--- Begin Reading passage ---

Remember that the child tax exemption, the deduction for dependent children, was eliminated because it was a waste of money to give it to bank presidents. Sometimes we say we don't need to give a deduction for dependent children of high-income Canadians, and we do not need the age credit, the deduction for being over 65, so we now income-test that. So we do that sometimes, but it seems to be mostly for programs that have a social odour to them. We don't apply that criteria to RRSPs, capital gains, dividend tax credits or those amounts of money.
The Chairman: Mr. Grubel.
Mr. Grubel: I have a question for Mr. Rubbra. There are really two reasons for raising excise taxes. One of them is to discourage consumption because it is some sort of sin to drink alcohol.
It's quite clear that if we start a low excise tax rate there will be some reduction. As we raise it there will be more and more reduction. But there comes a critical point at which the underground economy or cheating comes in, and as a result further increases in the excise tax rate will not do what they are intended to do in terms of discouraging the consumption of a sin product. In fact, there comes a point where if we raise taxes even more, the underground economy will flourish so much that we could possibly increase the consumption of the product whose consumption we wanted to reduce.

--- End Reading passage ---
--- Begin Data ---

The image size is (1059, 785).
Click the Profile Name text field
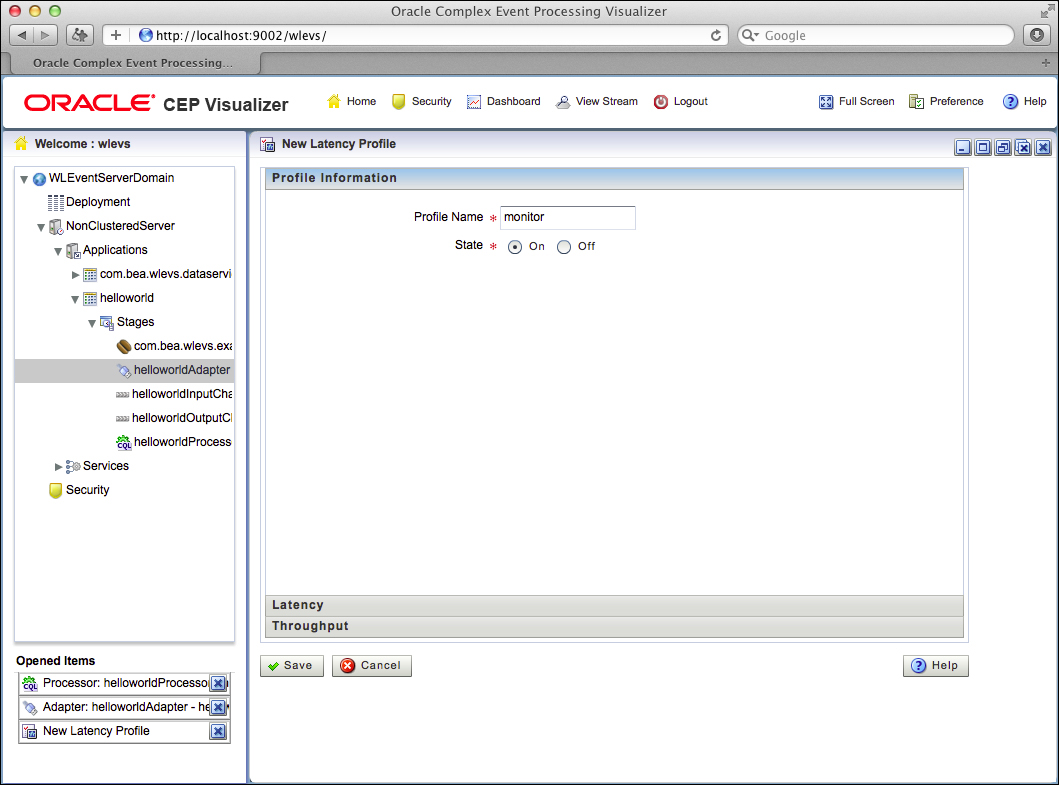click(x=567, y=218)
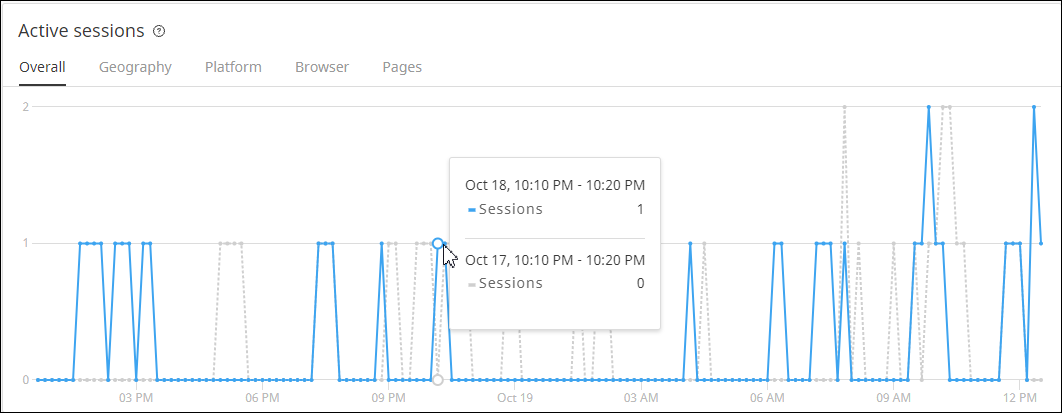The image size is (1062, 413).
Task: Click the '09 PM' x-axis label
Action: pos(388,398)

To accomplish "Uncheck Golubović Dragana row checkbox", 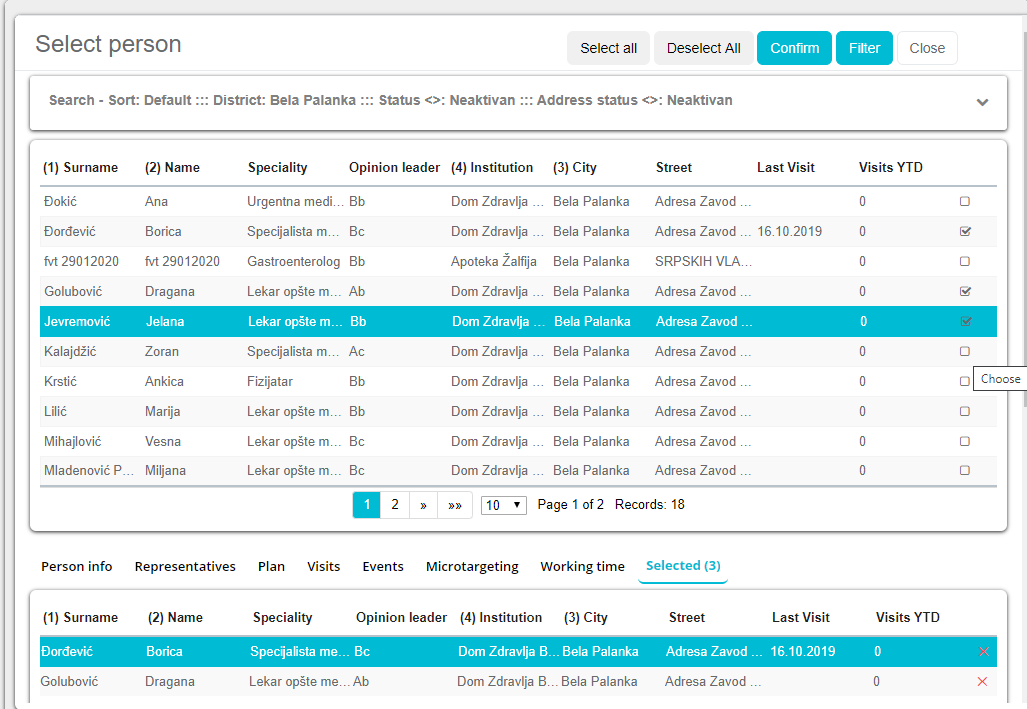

--- End Data ---

In the hearing transcript, why was the deduction for dependent children eliminated?

It was a waste of money to give it to bank presidents.